- [Work order]: Go over the data and keep only the lines that include "This".
[Exercise data]
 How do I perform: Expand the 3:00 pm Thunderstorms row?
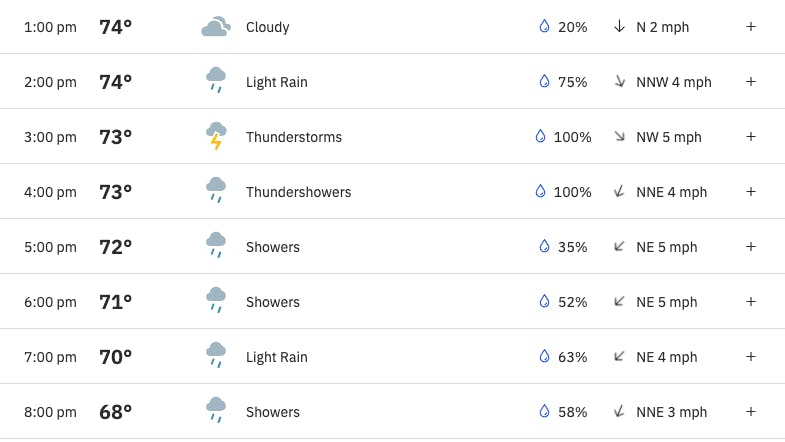coord(750,137)
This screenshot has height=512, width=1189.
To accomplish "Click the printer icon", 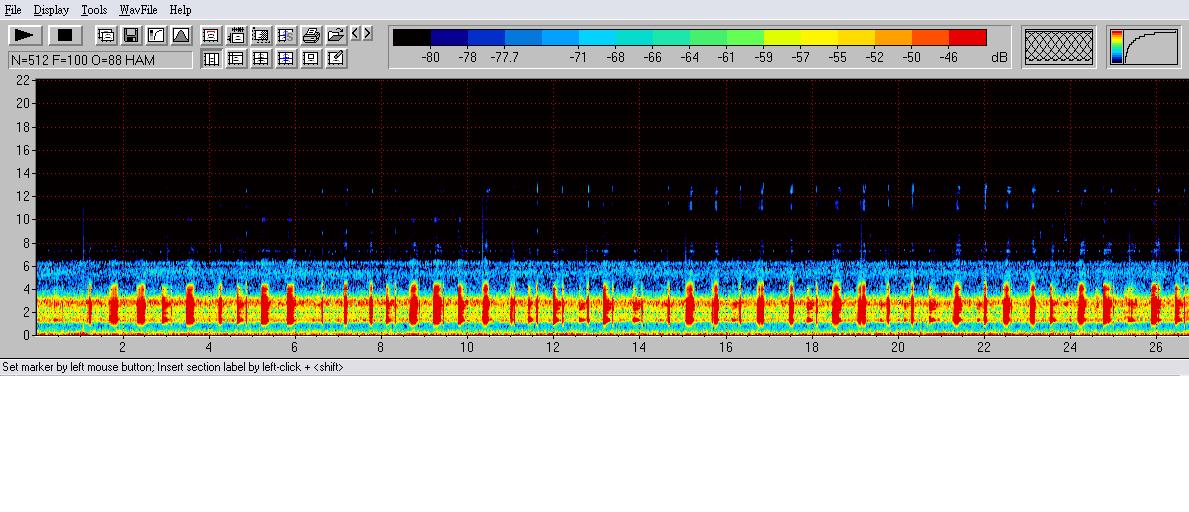I will tap(311, 36).
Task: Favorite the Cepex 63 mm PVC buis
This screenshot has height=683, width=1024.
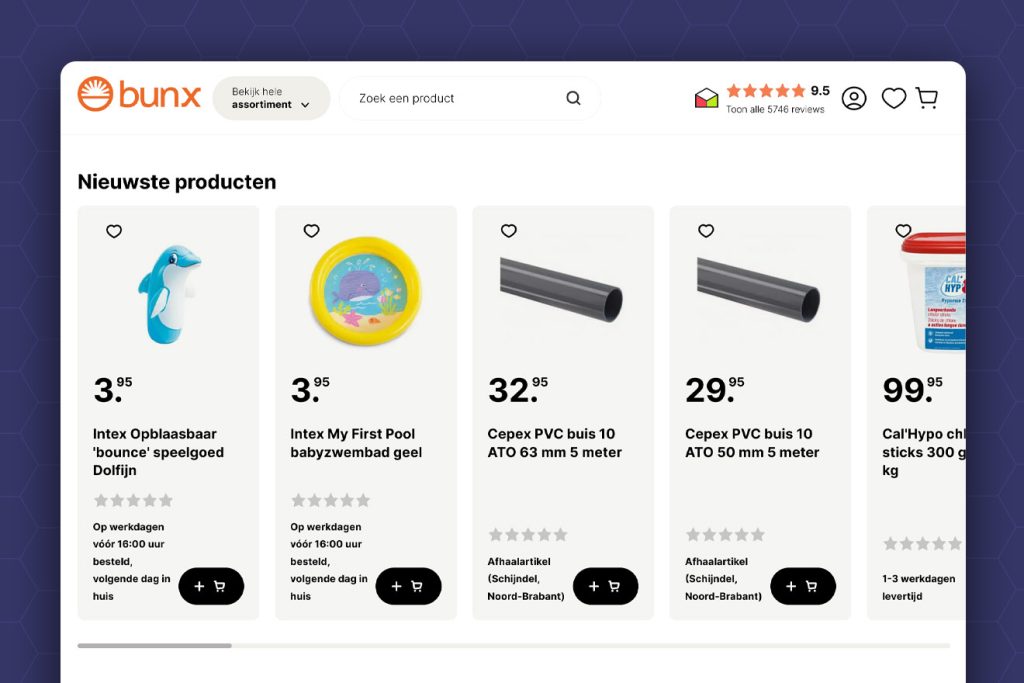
[/Exercise data]
- [Reply]:
This screenshot has height=512, width=1189.
This screenshot has height=683, width=1024.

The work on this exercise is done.